Investigate what can fail during CompleteUnbonding

[0xHansLee]

Description and context

In Sep 26's network halt incident, we uncovered that there may be a mismatch between what we think cosmos would unbond vs what cosmos actually unbonded.

So we need to investigate and list all the scenarios when CompleteUnbonding doesn't unbond an unbending entry. This can help us identify the root cause of the network halt.

Experienced behavior

Some unbonding did not complete properly, which resulted in the spendable amount being less than the unbonding amount and prevented the withdrawal from occurring properly.

Expected behavior

If the unbonding is not complete, the withdrawal corresponding to that unbonding should not be processed.

Solution recommendation

When withdrawing in the EndBlock of the evmstaking module, double check that the corresponding unbonding is complete and only process the withdrawal for completed unbonding.

[0xHansLee]

Unfortunately, no log was printed when an error occurs in completing unbonding in comsos-sdk. It just skip the failed unbonding and continue to try to complete unbonding. Thus, it was hard to figure out what caused this incident in CompleteUnbonding. Instead, I listed the potential points of error in CompleteUnbonding.

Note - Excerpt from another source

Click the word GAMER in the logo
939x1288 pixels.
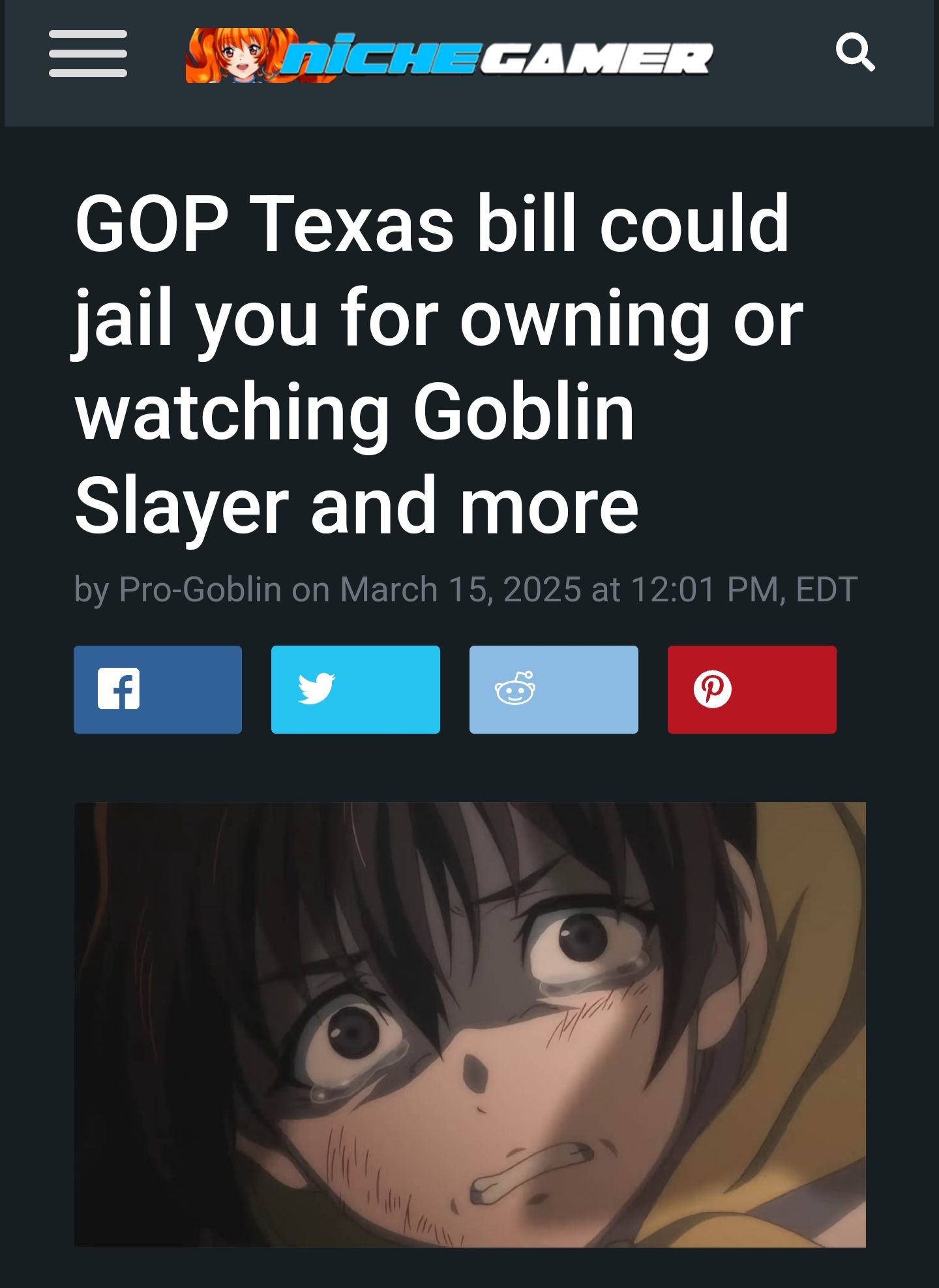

Before listing the possible error points in CompleteUnbonding, I will briefly explain the workflow of CompleteUnbonding.

First, the unbonding delegation is retrieved using the delegator address and validator address. The fetched unbonding delegation contains an array of UnbondingDelegationEntry structures, representing the delegations that the delegator has unbonded from a specific validator. Each entry has a unique ID that increments by 1.

Next, the process iterates over the entries that have matured and are not held in any external module. The unbonding is processed in a for loop. Entries that are completed are removed, and the unbonding index is deleted. The unbonding index is a mapping between the entry ID and the unbonding key, which is composed of the delegator address and validator address. Afterward, the undelegation is processed from the NotBondedPoolName module to the respective account. If no entries remain, the unbonding delegation is deleted. If entries remain, the unbonding delegation is updated.

The potential error points are as follows:

1. GetUnbondingDelegation: Fetch the unbonding delegation.

1. Key is nil (key := types.GetUBDKey(delAddr, valAddr)).
2. Fetched value is nil (ErrNoUnbondingDelegation).
3. UnmarshalUBD error.

2. BondDenom: Retrieve bond denom from params.

1. Key is nil (key := types.ParamsKey).
2. Unmarshal error.

3. StringToBytes(delegatorAddress) in AddressCodec: Convert the string address to a byte array.

• It think we can exclude this case. If an error occurs here, it would have surfaced in the evmstaking endblock (reference: [https://github.com/piplabs/story/blob/4dc73c8476cb29f22a8f83d7c4a937862c5cfa4c/client/x/evmstaking/keeper/abci.go#L50-L50]).

4. DeleteUnbondingIndex: Delete the index for the entry’s UnbondingId from the store.

1. Error occurs in store.Delete if the key is nil.

5. UndelegateCoinsFromModuleToAccount: Errors that occur within the UndelegateCoins function are returned.

1. The module account retrieved is nil (module: NotBondedPoolName).
2. The amount is invalid (non-positive, invalid denom, duplicate denom, unsorted denom).
3. Errors in subUnlockedToken: removing unlocked tokens from the module account.

• Invalid amount.
• After subtracting the locked token from the module account’s balance, the result is negative.
• Subtracting from the spendable amount results in a negative value.
• Error in setting the newBalance.
  • Invalid balance.
  • Error occurs in the collections.Map structure during remove or set.

4. trackUndelegation: If the account is a vesting account, track undelegation.

• The account retrieved by the delegator address is nil.

5. addCoins: Add to the delegator’s account.

• The amount is invalid.
• Error occurs in setBalance (similar to point 5.3.4).

6. RemoveUnbondingDelegation: When no unbonding entries remain.

1. Error in converting delegatorAddress to bytes in AddressCodec (similar to point 3).
2. Error in converting validatorAddress to bytes.
3. Error occurs when deleting the key from the store (key := types.GetUBDKey(delegatorAddress, ValidatorAddress)).
4. Error occurs when deleting the key from the store (key := types.GetUBDByValIndexKey(delegatorAddress, ValidatorAddress)).

7. SetUnbondingDelegation: When unbonding entries remain.

1. Error in converting delegatorAddress to bytes in AddressCodec (similar to point 3).
2. Error in converting validatorAddress to bytes.
3. Error occurs when setting the key in the store (key := types.GetUBDKey(delegatorAddress, ValidatorAddress)).
4. Error occurs when setting the key in the store (key := types.GetUBDByValIndexKey(delegatorAddress, ValidatorAddress)).